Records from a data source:
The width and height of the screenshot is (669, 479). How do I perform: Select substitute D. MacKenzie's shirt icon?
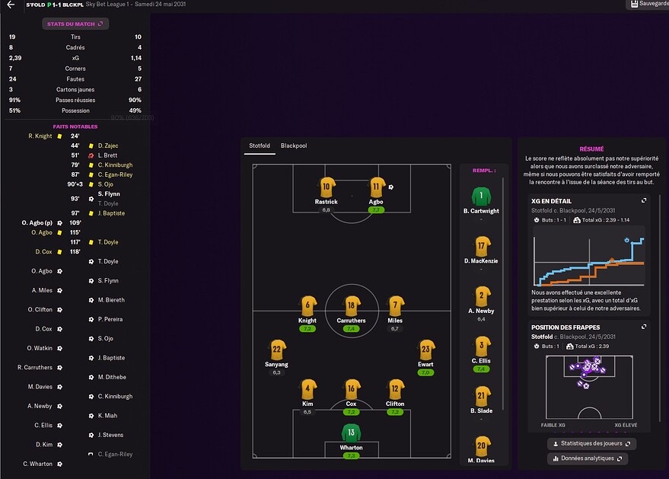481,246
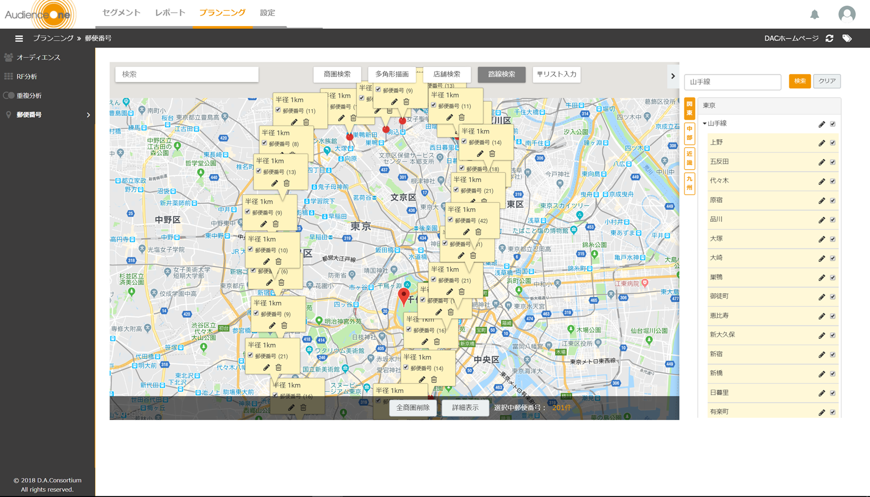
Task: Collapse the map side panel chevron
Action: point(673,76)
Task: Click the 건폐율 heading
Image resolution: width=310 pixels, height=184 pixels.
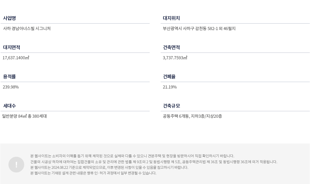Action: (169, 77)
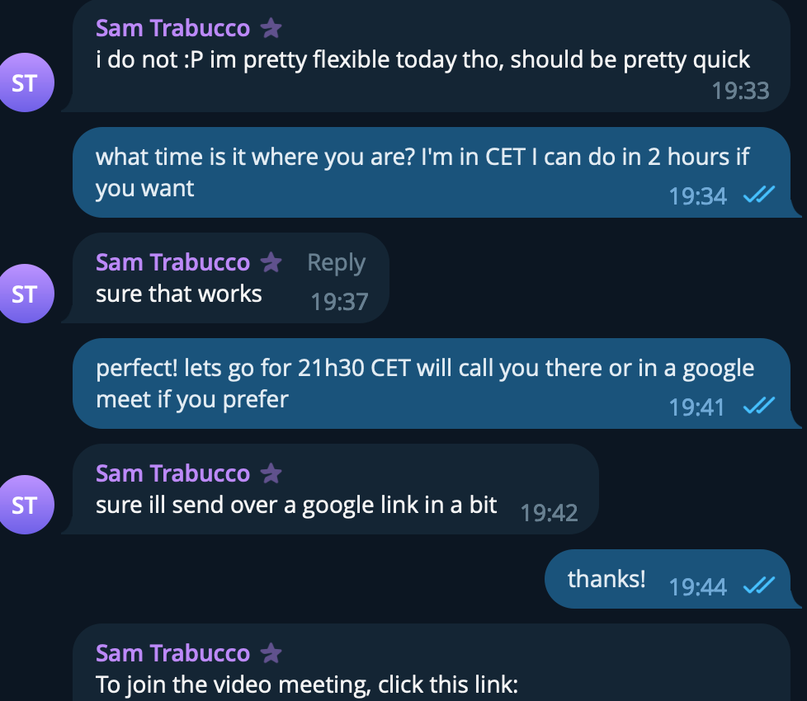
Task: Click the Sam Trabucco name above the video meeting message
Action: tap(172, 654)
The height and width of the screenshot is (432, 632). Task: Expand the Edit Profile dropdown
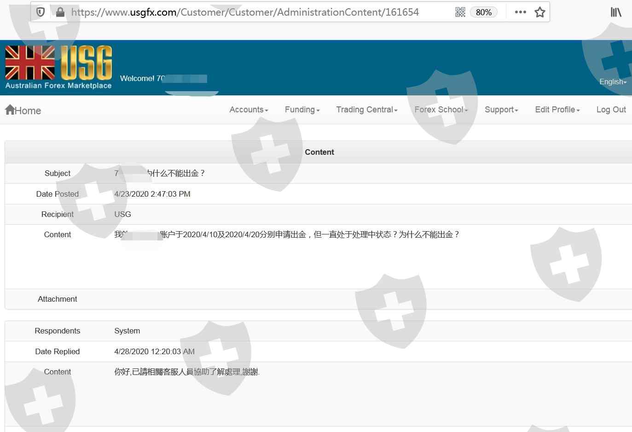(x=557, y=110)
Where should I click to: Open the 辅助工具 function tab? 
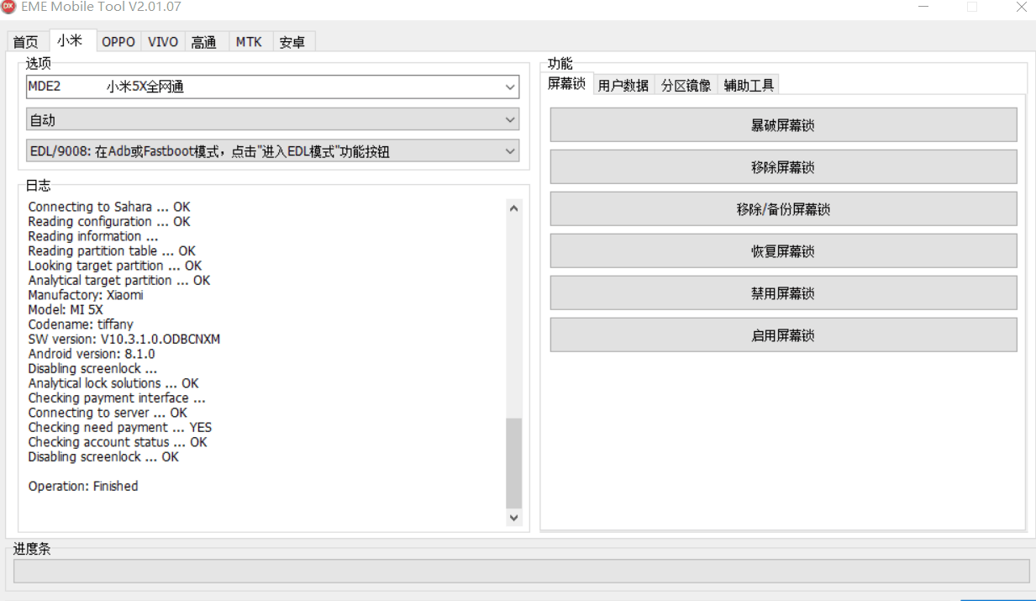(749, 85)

--

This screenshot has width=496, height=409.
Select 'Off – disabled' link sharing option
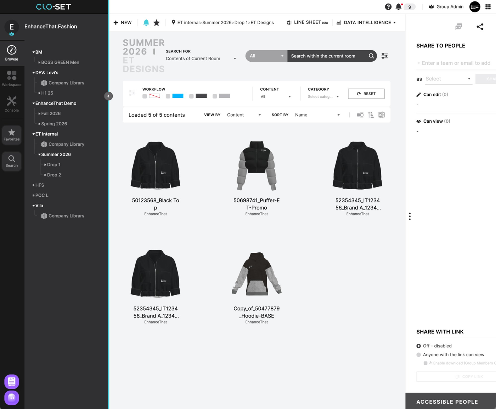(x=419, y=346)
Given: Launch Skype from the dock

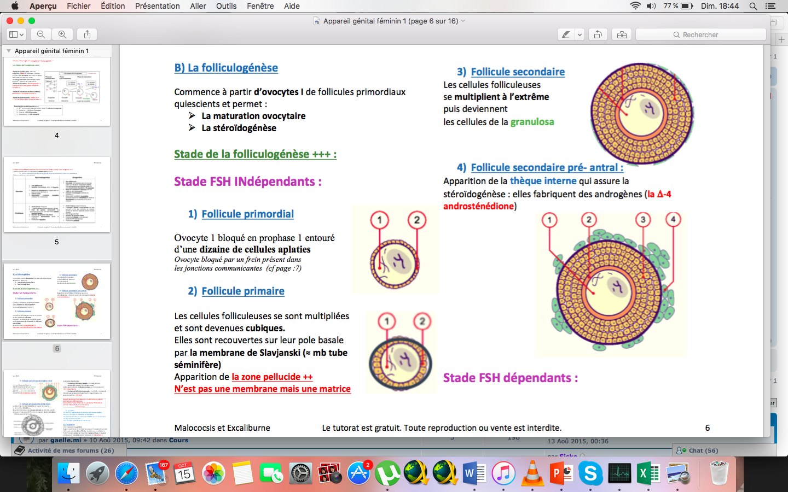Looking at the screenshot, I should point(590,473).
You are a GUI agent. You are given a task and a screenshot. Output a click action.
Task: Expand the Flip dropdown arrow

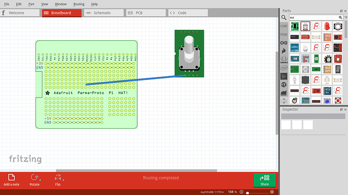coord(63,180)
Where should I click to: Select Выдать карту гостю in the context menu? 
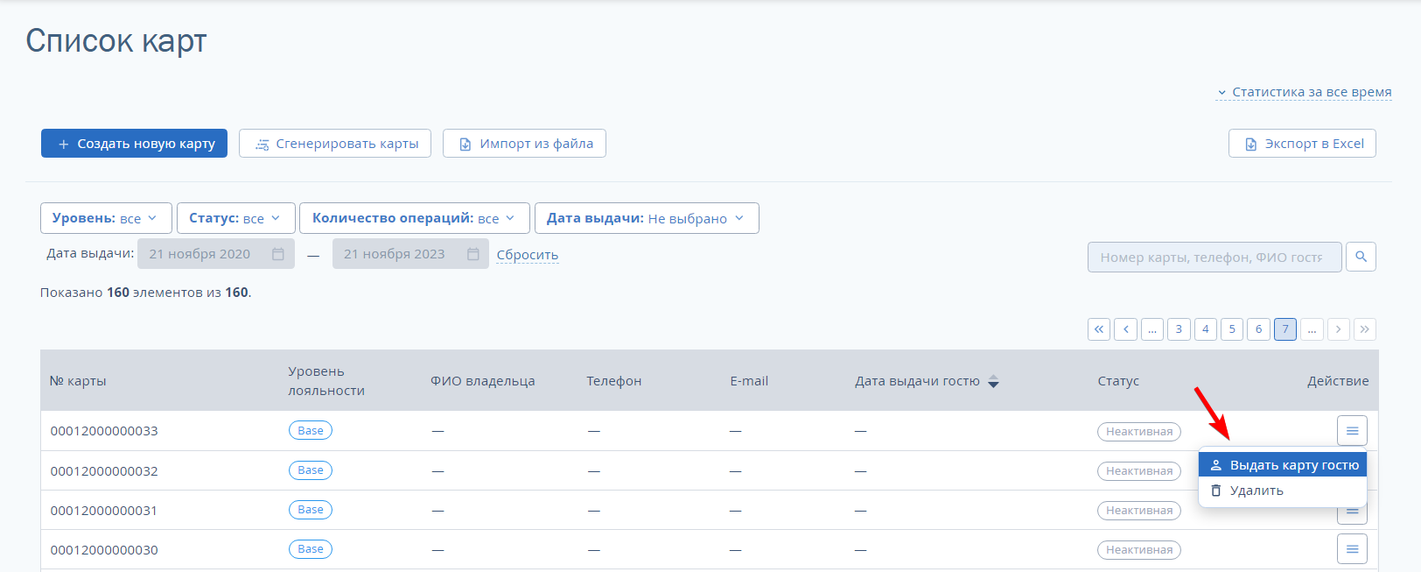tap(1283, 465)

Task objective: Beginning at the line above that contains "The width and" and going on through the line that contains "Task: Click the 건폐율 heading", please copy every line exactly, leaving the pictures out and adding nothing.

Answer to the problem:
The width and height of the screenshot is (669, 479). How do I perform: Select substitute D. MacKenzie's shirt icon?
481,246
Task: Collapse the map side panel chevron
Action: point(673,76)
Task: Click the 건폐율 heading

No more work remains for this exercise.